▸ **What you need to do**
Print, from the listing below, the lines starting at the line containing "Instruction: Click the red" and ending at the line containing "Collapse the code fold at line 25", exactly as they stand, and print nothing else.

▸ **Records for this exercise**
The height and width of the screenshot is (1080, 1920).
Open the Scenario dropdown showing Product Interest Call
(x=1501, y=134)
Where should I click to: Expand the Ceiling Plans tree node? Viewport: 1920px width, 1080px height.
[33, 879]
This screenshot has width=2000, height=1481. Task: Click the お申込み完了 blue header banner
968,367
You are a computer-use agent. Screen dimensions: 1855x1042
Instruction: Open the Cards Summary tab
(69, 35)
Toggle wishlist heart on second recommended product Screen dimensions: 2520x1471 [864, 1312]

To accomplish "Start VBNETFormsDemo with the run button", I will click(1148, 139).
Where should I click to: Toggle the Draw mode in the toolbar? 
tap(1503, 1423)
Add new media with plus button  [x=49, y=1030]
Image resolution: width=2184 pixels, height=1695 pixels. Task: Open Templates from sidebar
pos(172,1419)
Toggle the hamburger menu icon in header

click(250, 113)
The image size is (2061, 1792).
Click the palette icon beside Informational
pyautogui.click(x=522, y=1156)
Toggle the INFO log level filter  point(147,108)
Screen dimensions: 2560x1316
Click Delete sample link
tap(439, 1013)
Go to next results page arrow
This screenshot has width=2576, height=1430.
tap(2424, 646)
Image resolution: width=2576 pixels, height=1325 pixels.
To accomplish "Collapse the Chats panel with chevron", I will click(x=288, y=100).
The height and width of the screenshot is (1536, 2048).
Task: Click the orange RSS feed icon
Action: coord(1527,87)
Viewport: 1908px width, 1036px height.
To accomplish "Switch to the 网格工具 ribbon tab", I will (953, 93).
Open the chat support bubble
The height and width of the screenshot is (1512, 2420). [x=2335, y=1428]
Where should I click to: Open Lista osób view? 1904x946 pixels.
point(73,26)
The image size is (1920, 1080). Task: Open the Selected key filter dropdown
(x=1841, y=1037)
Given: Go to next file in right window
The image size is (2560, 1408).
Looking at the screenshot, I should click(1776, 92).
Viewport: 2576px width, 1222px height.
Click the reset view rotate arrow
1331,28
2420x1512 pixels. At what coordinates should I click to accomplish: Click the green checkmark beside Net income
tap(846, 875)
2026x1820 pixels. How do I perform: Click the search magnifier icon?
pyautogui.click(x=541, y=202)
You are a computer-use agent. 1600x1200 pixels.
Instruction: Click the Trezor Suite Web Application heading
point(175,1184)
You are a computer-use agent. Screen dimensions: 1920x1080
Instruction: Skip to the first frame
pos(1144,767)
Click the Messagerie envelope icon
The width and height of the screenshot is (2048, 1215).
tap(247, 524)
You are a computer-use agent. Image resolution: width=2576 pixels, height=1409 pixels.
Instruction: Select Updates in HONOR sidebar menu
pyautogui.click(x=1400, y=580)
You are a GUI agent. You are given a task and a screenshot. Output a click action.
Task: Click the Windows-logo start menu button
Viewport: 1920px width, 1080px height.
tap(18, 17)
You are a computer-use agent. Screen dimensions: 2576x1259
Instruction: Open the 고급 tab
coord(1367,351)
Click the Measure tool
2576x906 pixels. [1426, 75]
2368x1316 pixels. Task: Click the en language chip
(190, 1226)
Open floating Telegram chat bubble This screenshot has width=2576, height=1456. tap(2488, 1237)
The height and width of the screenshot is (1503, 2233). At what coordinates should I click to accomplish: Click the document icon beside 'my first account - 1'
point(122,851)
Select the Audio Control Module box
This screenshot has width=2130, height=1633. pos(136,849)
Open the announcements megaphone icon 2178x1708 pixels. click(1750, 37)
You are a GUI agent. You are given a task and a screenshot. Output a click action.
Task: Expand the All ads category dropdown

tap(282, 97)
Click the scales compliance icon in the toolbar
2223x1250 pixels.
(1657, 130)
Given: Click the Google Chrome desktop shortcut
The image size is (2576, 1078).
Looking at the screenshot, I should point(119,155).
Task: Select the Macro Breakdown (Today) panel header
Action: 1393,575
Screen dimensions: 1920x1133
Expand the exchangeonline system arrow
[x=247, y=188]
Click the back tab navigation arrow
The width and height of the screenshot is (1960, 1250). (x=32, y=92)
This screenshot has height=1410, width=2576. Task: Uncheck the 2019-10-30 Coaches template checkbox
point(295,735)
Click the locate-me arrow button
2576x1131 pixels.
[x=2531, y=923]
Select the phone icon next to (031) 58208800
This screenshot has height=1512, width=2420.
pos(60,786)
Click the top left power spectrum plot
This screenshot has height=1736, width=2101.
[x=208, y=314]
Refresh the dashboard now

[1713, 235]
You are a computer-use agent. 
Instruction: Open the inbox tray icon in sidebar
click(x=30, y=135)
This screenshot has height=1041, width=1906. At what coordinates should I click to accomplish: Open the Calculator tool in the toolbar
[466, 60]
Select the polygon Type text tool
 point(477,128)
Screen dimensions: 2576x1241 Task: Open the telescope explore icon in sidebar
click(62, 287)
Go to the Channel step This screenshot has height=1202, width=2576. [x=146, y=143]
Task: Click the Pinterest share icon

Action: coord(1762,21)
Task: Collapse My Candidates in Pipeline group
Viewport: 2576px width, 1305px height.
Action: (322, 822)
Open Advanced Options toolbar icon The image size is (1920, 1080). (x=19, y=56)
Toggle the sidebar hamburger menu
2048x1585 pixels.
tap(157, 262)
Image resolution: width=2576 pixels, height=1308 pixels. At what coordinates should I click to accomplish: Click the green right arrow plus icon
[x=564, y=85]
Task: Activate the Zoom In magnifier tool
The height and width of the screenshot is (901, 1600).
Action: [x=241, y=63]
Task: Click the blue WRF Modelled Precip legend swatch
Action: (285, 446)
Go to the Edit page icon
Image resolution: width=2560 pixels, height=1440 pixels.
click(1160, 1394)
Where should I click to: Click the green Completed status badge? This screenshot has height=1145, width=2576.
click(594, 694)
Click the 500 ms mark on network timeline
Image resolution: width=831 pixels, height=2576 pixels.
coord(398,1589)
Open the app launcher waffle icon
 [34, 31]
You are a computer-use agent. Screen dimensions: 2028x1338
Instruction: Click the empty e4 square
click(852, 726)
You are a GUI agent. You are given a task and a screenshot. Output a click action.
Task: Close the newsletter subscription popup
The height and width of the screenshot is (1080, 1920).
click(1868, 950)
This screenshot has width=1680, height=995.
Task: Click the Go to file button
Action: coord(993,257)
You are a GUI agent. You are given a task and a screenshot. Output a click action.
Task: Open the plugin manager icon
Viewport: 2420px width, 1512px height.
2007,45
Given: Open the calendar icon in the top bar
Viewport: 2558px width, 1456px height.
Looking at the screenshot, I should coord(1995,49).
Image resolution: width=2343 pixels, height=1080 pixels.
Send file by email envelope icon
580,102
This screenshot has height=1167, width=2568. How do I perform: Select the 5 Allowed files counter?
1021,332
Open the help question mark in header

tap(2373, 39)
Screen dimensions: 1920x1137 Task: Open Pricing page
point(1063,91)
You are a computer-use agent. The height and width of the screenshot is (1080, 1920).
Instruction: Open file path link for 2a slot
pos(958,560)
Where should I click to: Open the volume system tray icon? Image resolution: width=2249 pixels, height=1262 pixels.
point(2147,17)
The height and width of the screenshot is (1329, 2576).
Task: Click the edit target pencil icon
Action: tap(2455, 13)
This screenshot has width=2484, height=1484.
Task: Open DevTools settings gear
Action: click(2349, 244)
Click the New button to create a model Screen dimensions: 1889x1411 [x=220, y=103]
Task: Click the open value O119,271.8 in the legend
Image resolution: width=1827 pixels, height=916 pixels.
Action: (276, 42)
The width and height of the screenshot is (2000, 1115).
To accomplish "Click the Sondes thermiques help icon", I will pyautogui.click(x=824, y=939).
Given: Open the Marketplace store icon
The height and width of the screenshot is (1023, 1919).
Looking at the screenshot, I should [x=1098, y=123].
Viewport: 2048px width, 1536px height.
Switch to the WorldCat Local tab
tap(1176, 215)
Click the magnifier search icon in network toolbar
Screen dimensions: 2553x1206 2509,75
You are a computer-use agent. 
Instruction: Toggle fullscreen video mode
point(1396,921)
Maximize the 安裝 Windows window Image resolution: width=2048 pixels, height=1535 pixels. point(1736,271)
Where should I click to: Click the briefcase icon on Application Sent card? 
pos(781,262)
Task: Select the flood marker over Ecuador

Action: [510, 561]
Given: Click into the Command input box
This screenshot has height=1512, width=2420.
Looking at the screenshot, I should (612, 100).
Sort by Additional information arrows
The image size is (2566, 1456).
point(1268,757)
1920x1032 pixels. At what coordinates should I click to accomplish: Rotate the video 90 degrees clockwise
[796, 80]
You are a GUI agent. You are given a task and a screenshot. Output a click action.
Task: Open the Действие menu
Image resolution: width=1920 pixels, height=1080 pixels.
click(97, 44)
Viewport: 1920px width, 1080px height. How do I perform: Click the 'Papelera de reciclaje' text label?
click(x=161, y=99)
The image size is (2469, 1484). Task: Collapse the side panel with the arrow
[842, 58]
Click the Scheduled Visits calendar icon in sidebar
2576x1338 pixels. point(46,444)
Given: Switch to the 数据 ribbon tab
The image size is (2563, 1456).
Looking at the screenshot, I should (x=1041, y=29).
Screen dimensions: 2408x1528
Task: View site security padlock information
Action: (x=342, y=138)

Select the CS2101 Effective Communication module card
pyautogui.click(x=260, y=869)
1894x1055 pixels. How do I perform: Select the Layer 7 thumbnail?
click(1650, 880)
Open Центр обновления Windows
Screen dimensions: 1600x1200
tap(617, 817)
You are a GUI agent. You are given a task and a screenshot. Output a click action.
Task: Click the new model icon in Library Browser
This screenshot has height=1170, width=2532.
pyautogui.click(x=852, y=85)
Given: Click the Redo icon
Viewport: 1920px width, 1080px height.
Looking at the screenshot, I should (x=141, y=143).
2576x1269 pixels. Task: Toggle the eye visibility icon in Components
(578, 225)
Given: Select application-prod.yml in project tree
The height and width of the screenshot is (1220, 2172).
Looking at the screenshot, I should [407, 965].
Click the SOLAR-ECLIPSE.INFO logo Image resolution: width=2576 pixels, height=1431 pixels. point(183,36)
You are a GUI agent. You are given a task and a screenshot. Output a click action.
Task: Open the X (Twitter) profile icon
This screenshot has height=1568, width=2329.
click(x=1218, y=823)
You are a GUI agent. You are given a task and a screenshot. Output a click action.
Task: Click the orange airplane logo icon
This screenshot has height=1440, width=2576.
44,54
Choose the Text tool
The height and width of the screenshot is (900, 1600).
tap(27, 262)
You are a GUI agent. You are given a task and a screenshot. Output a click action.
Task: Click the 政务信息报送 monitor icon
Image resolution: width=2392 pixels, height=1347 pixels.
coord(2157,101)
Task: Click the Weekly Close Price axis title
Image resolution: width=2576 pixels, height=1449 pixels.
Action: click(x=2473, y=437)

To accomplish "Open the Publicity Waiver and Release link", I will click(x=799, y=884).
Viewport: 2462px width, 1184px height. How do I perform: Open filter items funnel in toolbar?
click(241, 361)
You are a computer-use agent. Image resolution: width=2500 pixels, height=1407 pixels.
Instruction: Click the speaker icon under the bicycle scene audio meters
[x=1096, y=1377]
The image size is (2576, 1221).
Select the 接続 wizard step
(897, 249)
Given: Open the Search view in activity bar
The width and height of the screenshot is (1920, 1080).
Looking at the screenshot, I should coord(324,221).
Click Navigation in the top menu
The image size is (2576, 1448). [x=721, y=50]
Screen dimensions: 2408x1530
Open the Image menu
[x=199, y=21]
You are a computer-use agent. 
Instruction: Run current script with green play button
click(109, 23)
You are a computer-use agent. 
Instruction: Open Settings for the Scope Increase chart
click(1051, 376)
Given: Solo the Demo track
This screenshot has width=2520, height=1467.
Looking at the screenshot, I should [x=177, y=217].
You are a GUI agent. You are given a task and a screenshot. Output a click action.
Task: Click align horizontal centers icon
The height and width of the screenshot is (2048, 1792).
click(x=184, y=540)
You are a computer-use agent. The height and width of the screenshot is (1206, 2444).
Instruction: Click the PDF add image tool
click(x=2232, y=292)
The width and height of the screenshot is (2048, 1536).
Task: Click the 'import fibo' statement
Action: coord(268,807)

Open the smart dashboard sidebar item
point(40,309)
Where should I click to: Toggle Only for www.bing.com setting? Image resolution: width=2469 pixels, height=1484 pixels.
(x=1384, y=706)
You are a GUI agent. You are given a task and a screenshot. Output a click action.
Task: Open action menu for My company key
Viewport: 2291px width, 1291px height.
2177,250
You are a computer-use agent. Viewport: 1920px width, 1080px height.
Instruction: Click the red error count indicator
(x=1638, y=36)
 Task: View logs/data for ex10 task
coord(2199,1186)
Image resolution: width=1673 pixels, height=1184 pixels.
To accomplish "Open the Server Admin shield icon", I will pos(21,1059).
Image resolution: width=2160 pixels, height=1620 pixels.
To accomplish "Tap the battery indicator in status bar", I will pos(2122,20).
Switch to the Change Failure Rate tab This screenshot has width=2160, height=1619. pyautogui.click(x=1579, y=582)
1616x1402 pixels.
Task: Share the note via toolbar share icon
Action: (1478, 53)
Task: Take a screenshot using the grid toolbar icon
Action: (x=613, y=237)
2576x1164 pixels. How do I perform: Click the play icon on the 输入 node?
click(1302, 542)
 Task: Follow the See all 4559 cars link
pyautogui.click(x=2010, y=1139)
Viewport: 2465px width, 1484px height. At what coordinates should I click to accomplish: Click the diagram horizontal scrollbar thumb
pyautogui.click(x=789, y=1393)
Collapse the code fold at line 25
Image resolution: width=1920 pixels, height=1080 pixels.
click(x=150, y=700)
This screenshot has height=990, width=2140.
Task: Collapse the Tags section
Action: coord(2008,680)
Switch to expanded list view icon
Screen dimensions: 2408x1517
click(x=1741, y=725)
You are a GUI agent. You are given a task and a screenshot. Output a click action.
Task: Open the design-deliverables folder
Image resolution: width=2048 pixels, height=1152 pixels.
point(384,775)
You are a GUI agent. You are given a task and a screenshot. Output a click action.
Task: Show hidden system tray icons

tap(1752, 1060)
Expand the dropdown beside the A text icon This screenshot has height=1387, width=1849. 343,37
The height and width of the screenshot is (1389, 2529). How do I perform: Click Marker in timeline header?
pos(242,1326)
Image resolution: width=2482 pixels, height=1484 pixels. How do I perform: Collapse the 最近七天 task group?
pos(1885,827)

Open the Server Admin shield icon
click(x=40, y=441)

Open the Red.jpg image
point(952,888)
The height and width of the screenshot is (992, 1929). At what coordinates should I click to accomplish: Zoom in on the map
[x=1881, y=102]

▸ **Task response**
Instruction: Click the red error count indicator
(x=1638, y=36)
 Task: View logs/data for ex10 task
coord(2199,1186)
Image resolution: width=1673 pixels, height=1184 pixels.
To accomplish "Open the Server Admin shield icon", I will pos(21,1059).
Image resolution: width=2160 pixels, height=1620 pixels.
To accomplish "Tap the battery indicator in status bar", I will pos(2122,20).
Switch to the Change Failure Rate tab This screenshot has width=2160, height=1619. pyautogui.click(x=1579, y=582)
1616x1402 pixels.
Task: Share the note via toolbar share icon
Action: (1478, 53)
Task: Take a screenshot using the grid toolbar icon
Action: (x=613, y=237)
2576x1164 pixels. How do I perform: Click the play icon on the 输入 node?
click(1302, 542)
 Task: Follow the See all 4559 cars link
pyautogui.click(x=2010, y=1139)
Viewport: 2465px width, 1484px height. At what coordinates should I click to accomplish: Click the diagram horizontal scrollbar thumb
pyautogui.click(x=789, y=1393)
Collapse the code fold at line 25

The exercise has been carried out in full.